Irak’ta 15 Kasım 2003 tarihinde yeni siyasi geçiş süreci planının açıklanmasıyla, bu ülkenin geleceğinin şekillenmesinde belirleyici bir döneme girilmiştir. Irak’ın geçici yönetim yapısı ile Koalisyon Yönetimi arasındaki mutabakatı oluşturan bu siyasi planın temel felsefesi, ülkenin egemenliğini Iraklılar’a biran önce teslim etmek ve Irak ulusunu bütün kesimleriyle gerçek anlamda sürece dahil etmektir. Dolayısıyla, geçiş takviminin içinde bulunulan başlangıç aşamasında atılacak adımlar bu temel felsefeyle uyumlu olmak durumundadır.

Irak’ın toprak bütünlüğü ve Irak halkının huzuru komşu Türkiye’yi yakından ilgilendirmektedir. Irak’ta ileriye dönük olarak istikrarsızlığa ya da Irak halkını oluşturan unsurlar arasında dengesizliğe yol açabilecek her türlü gelişme, bu ülkenin demokratik bir yapıya kavuşması için sözkonusu unsurlar arasında tesisi zaruri olan uyumu engelleyecektir. Müstakbel Irak Anayasası ve buna yol göstererek öncülük edecek yasal düzenlemeler, bu husus önemle dikkate alınarak tüm Irak halkının mutabakatı ile oluşmalıdır. Irak’ın gelecekteki anayasal düzenlemeleri ile ilgili olarak, geçici yönetim yapısı içinde yer alan bazı gruplarca geçtiğimiz günlerde açıklanan projeler bu gerçekle uyumlu değildir. Bu yaklaşım, 19 Mart 2003 günü Ankara’da Türkiye ve halen Irak’taki Koalisyon’un liderliğini yürüten ABD ile Iraklı muhalif grupların birlikte yayınlamış oldukları ortak açıklamada vurgulanan anlayışla da taban tabana zıttır.

Irak’ın gelecekteki Anayasal yapısı ancak bütün Iraklılar’ın özgür iradesiyle belirlendiği takdirde, Irak, bölge ve uluslararası toplum için olumlu bir örnek oluşturarak istenilen neticeyi hasıl edebilecektir. Aksi halde bunu kabul etmeyeceklerin başında Irak ulusunun ezici çoğunluğu gelecektir. Geçmişte büyük acılara maruz kalan Irak halkının temel arzusu huzur ve istikrarın biran önce tesisi ve ekonomik güçlüklerin süratle aşılmasıdır. Irak’ı ve bölgeyi yeni maceralara sürüklemeye kimsenin hakkı olmaması gerekir.
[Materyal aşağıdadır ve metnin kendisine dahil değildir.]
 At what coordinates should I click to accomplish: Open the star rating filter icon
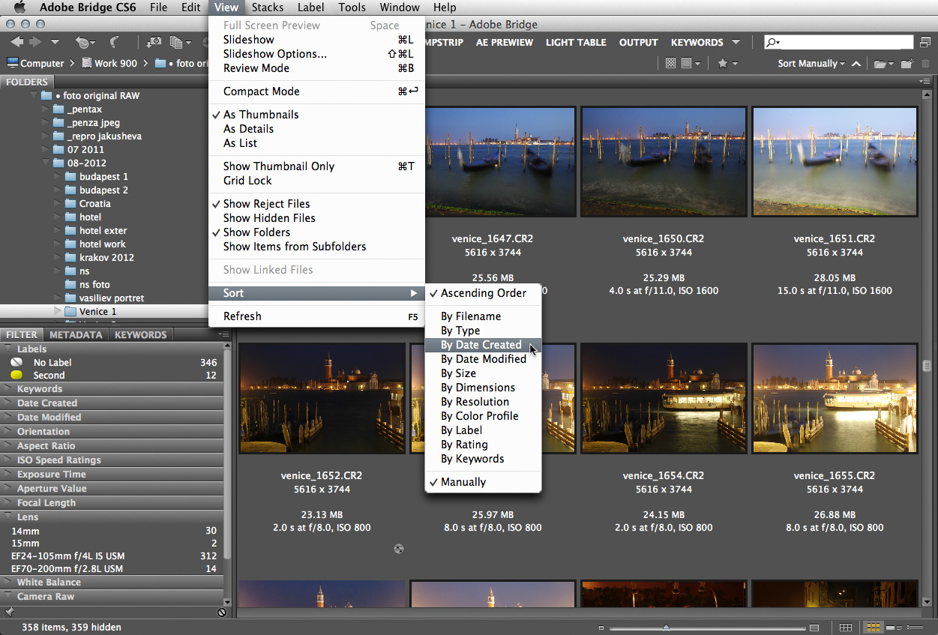pos(723,64)

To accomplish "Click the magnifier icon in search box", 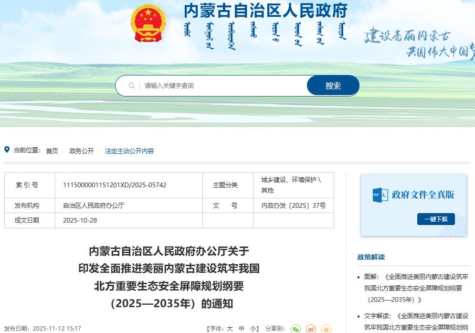I will click(x=132, y=86).
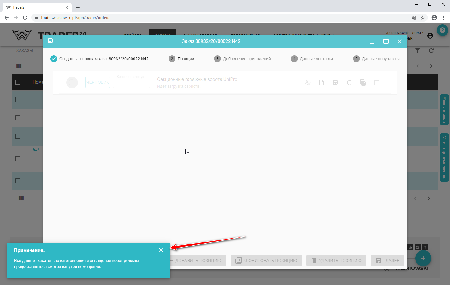Expand the Мои открытые заявки side panel
The image size is (450, 285).
click(x=444, y=158)
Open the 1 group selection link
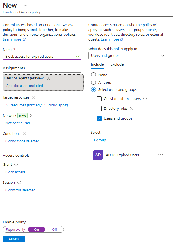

Türkiye, Irak ulusunun kendi geleceğine birlik içinde sahip çıkacak olgunlukta bulunduğunu bilmektedir. Ulusal birliği pekişmiş, toprak bütünlüğü korunmuş, demokratik ve barışçı bir Irak’ın, bölge için bir istikrar kaynağı olacağı hususunda da uluslararası bir oydaşma mevcuttur.